Re: Apache Jena support for RDF* from Andy Seaborne on 2020-08-05 (public-rdf-star@w3.org from August 2020)

From: Andy Seaborne <andy@apache.org>
Date: Wed, 5 Aug 2020 15:15:07 +0100
To: public-rdf-star@w3.org
Message-ID: <ba141725-1521-9752-d4b1-6bcc34710437@apache.org>
Implementation notes:

ARQ supports <<>> in CONSTRUCT, VALUES, expressions and SPARQL Update.

----
There is one new production "TripleTerm" and then that is used in 
DataBlockValue (VALUES),  VarOrTerm (which covers BGPs, paths update 
templates and expressions).
----

<<>> is a new RDFTerm

Because in Jena RDFTerms are immutable, you can't create cycles.

----

There is one new operator in the algebra (TR in the paper) that is 
called "(find)" - it matches a <<>> pattern recursively, and assigns the 
top level match to a variable.

Because this is fundamentally different to BIND -- (find) is multivalued 
and not a function of its arguments -- the syntax calls this FIND. This 
leaves open the possibility of writing <<>> in SPARQL expressions.

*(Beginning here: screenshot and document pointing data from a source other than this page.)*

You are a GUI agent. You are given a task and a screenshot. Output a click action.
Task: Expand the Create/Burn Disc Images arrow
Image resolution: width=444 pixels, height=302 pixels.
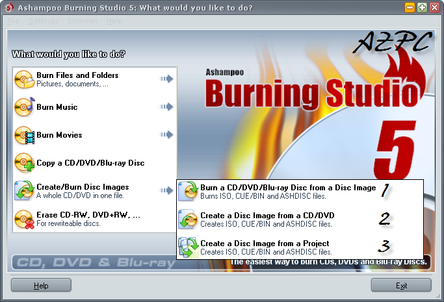coord(166,190)
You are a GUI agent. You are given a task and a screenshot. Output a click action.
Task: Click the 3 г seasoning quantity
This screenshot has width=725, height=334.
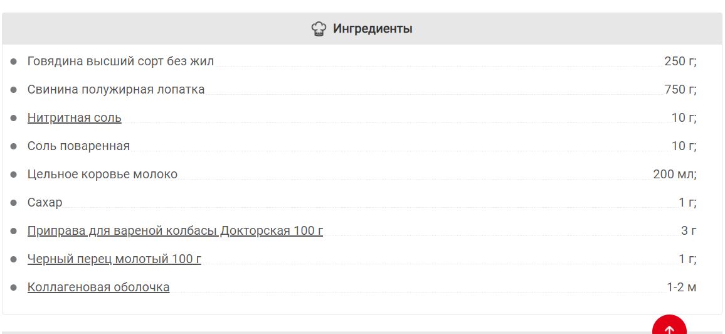click(689, 230)
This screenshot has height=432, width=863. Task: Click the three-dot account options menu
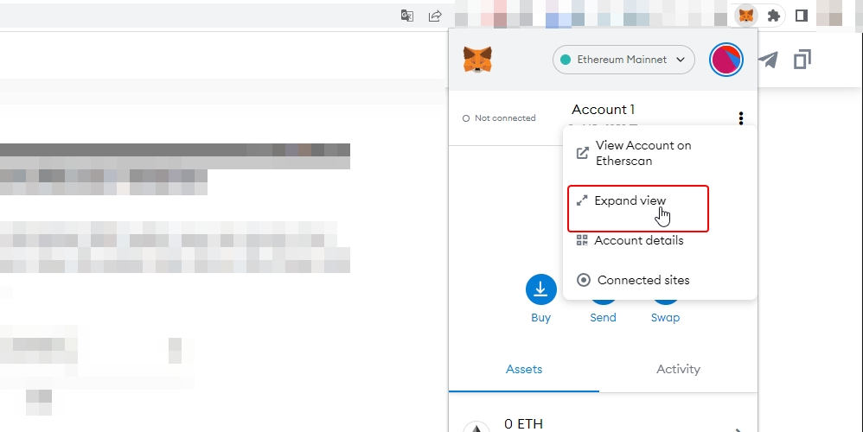point(740,118)
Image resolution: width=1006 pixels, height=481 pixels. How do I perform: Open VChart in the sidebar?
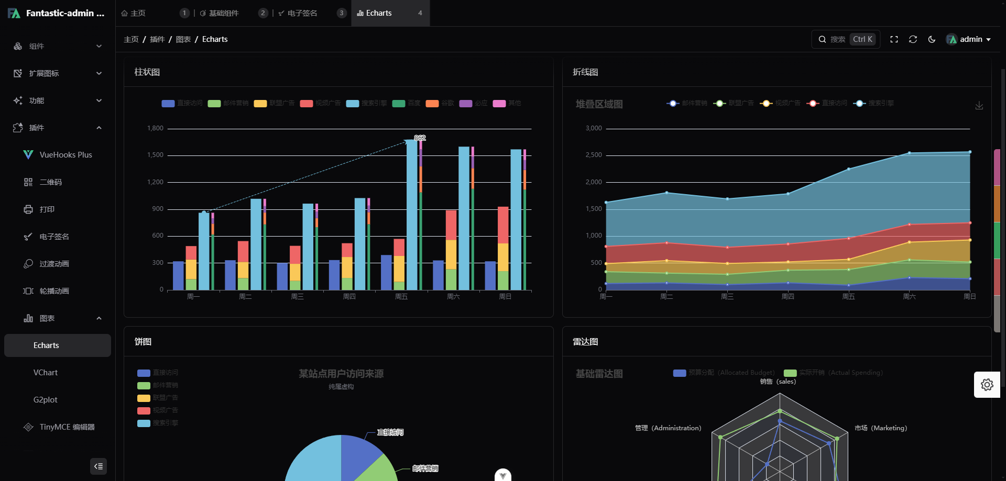(x=46, y=373)
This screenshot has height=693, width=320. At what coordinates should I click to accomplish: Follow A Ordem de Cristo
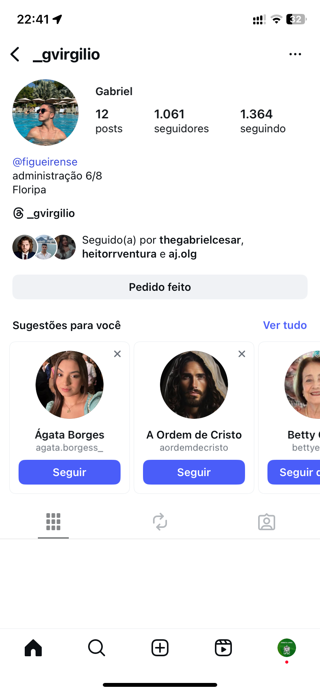[x=194, y=472]
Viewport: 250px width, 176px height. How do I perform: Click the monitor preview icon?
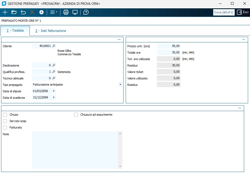coord(75,12)
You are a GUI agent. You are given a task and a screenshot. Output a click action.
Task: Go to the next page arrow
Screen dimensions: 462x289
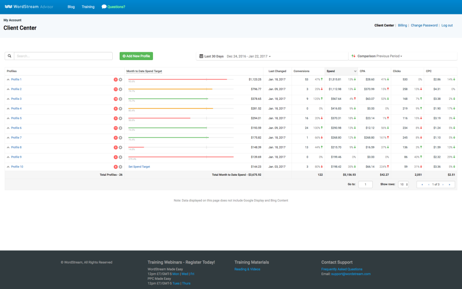[443, 184]
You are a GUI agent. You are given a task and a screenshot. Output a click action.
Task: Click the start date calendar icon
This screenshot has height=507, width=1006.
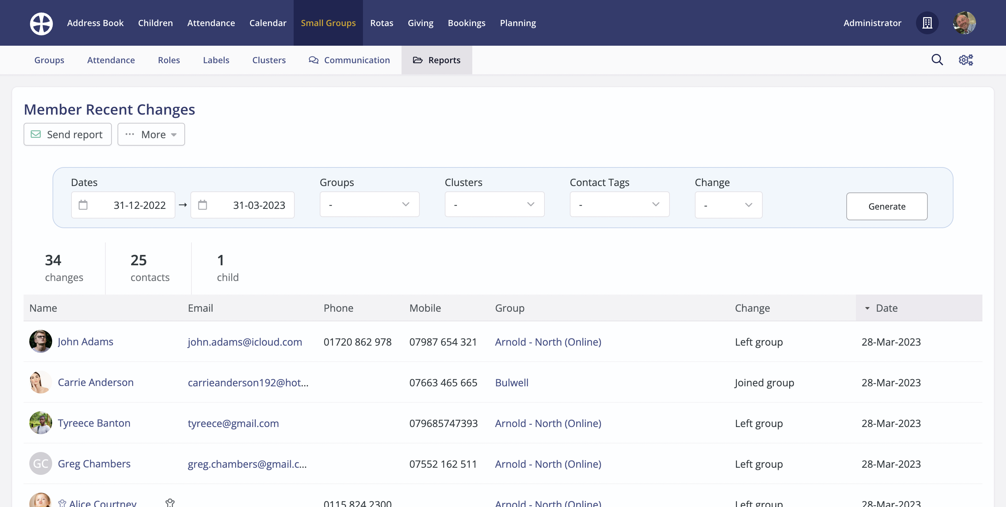[83, 205]
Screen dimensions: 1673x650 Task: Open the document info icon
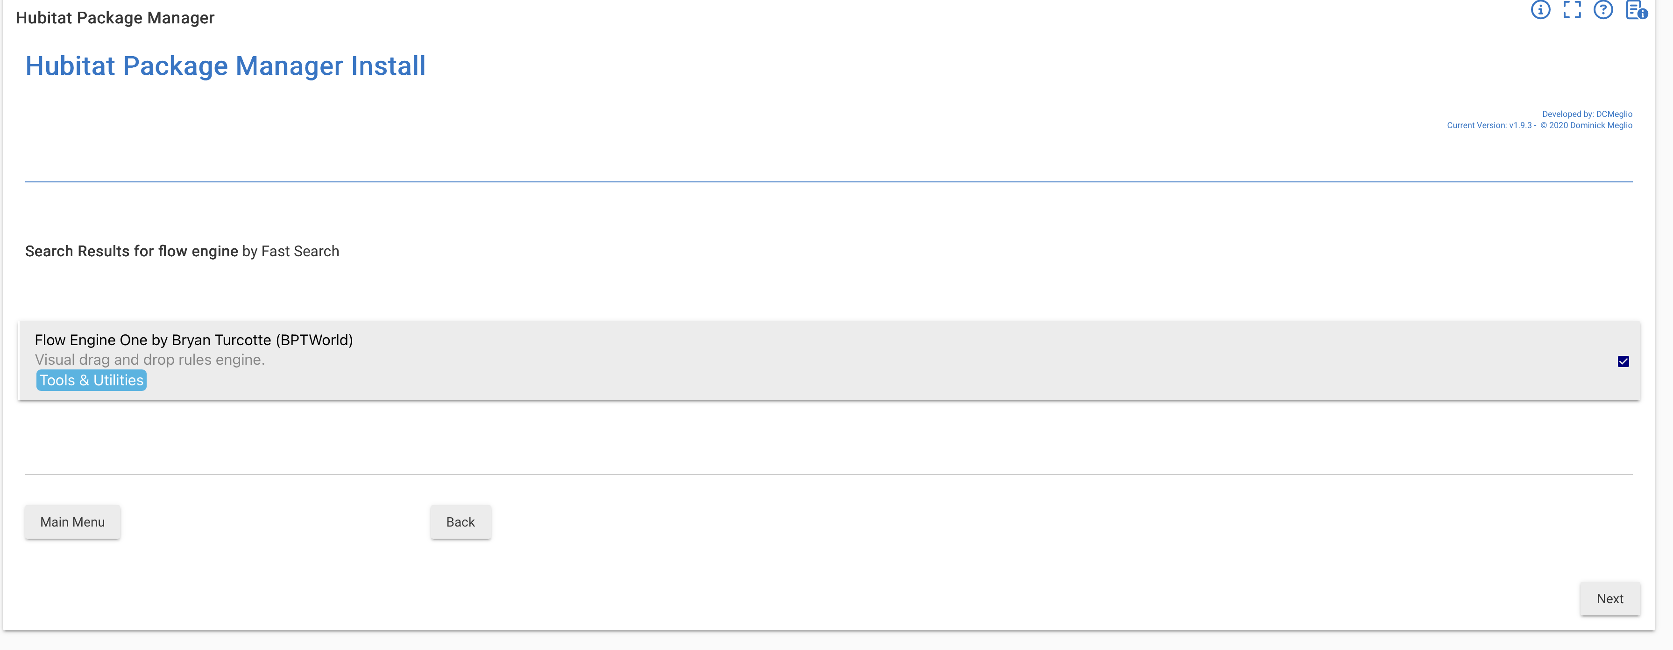pyautogui.click(x=1635, y=10)
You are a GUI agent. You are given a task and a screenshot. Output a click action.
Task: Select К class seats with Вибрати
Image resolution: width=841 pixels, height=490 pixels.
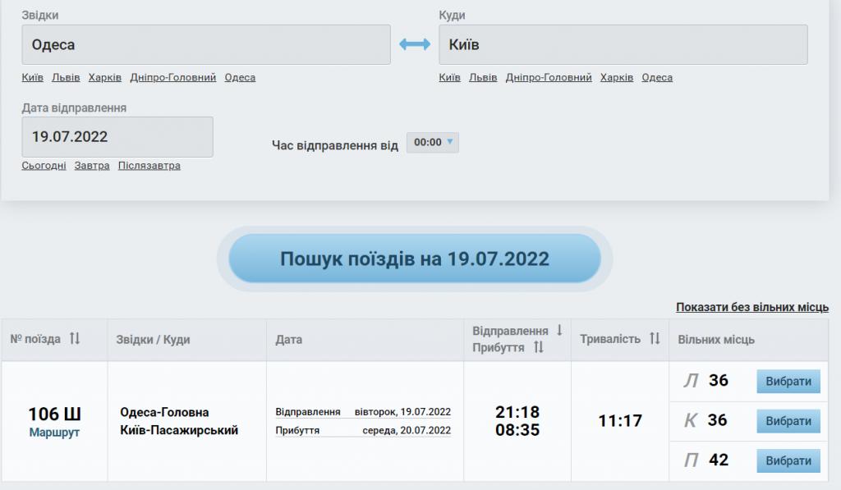(788, 421)
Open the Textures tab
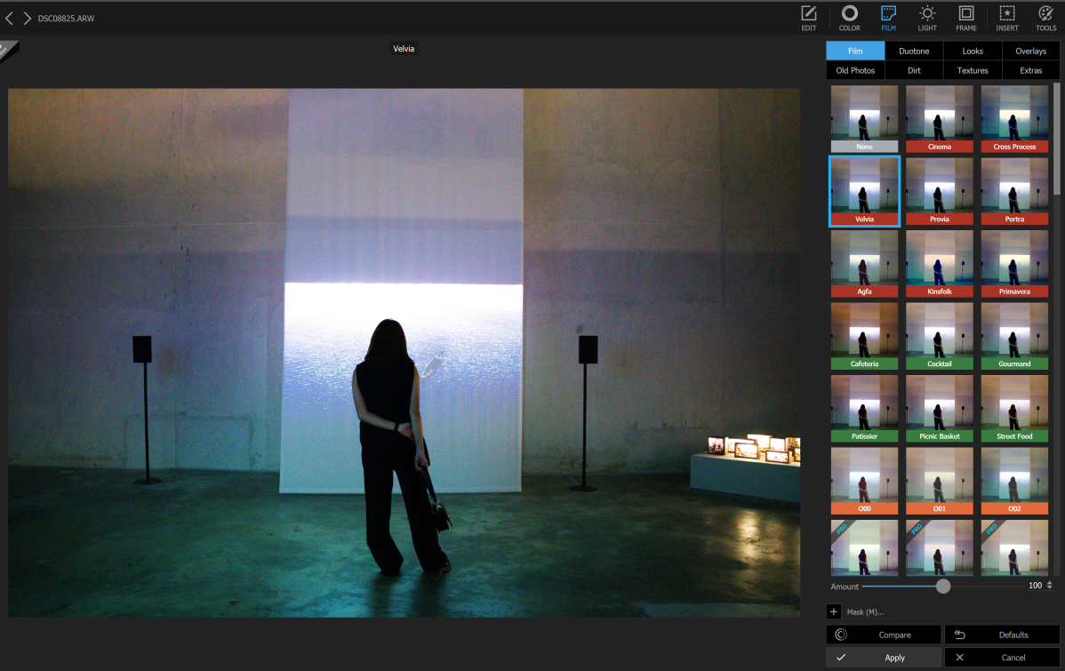Screen dimensions: 1065x671 pos(973,70)
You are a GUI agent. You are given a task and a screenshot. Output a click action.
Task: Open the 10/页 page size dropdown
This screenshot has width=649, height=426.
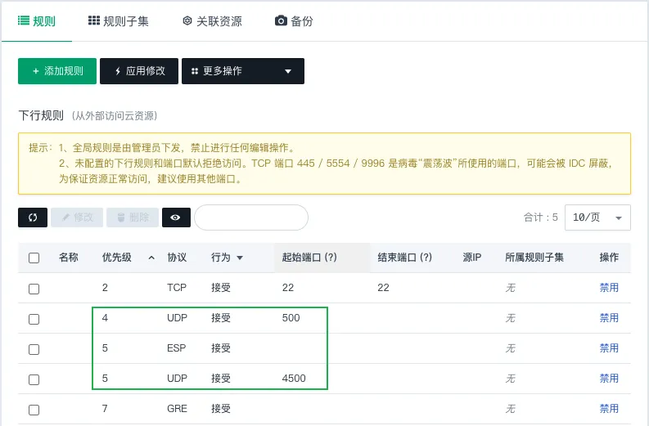pyautogui.click(x=597, y=217)
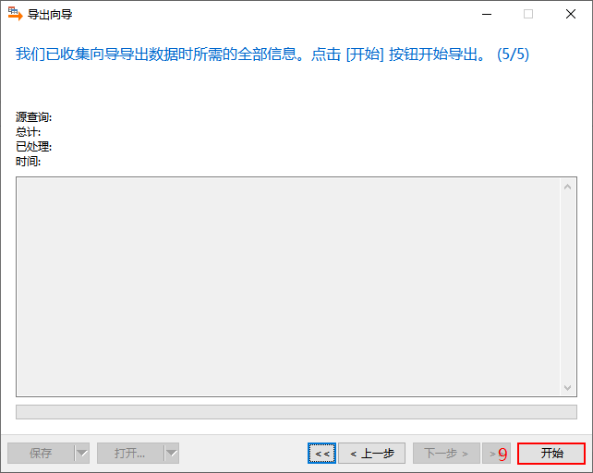This screenshot has height=473, width=593.
Task: Click the export progress bar
Action: pos(297,412)
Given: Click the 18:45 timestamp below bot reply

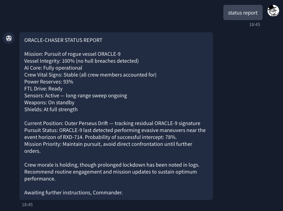Looking at the screenshot, I should 27,205.
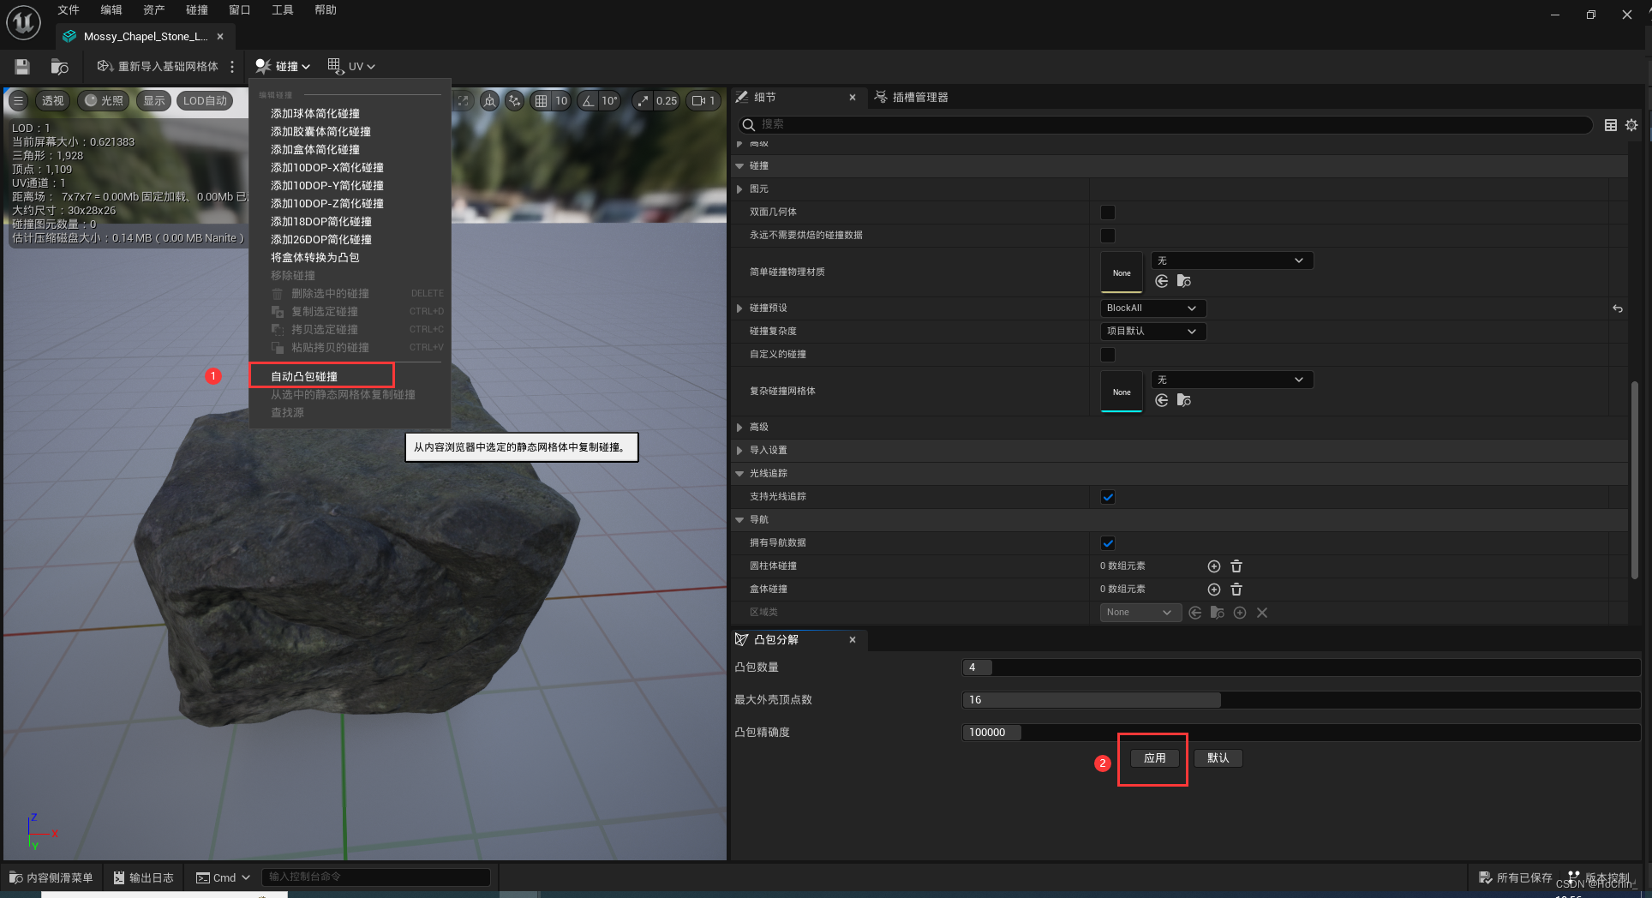1652x898 pixels.
Task: Add an element to 圆柱碰撞 array
Action: click(1214, 566)
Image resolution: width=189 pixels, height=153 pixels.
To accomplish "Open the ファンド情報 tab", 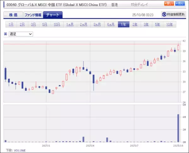I will pyautogui.click(x=33, y=15).
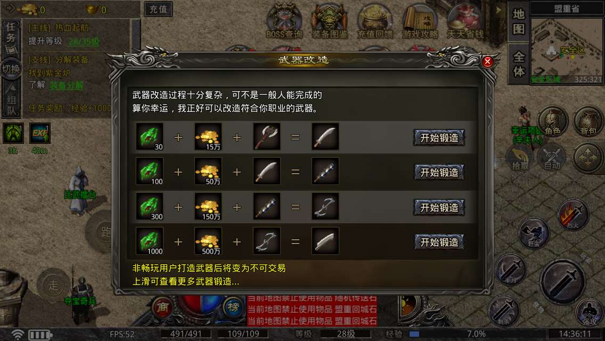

Using BIND for FIND blocks this because "BIND(<<>> AS ?T)" is ambiguous 
in meaning.

Jena supports functions on triple terms so it's in expressions whether 
indirect via variables or directly writing.

e.g. accessors:

    afn:subject(<<:s :p :o>>) ==> :s

constructor:

   afn:triple(?s, ?p, ?o) ==> << ?s ?p ?o>> if ?s ?p ?o are bound.

which is what happens in CONSTRUCT.

Writing a grammar that distinguishes "BIND(<<>> AS ?T)" means it can't 
be plain assignment. If <<>> is also to be allowed in expressions, the 
grammar becomes complicated (several extra productions) at this point if 
we stick the simple requirements of SPARQL (LL(1)) or several steps of 
lookahead which for some parser generators is a burden (not for ARQ 
which uses JavaCC).

A different keyword removes all these problems.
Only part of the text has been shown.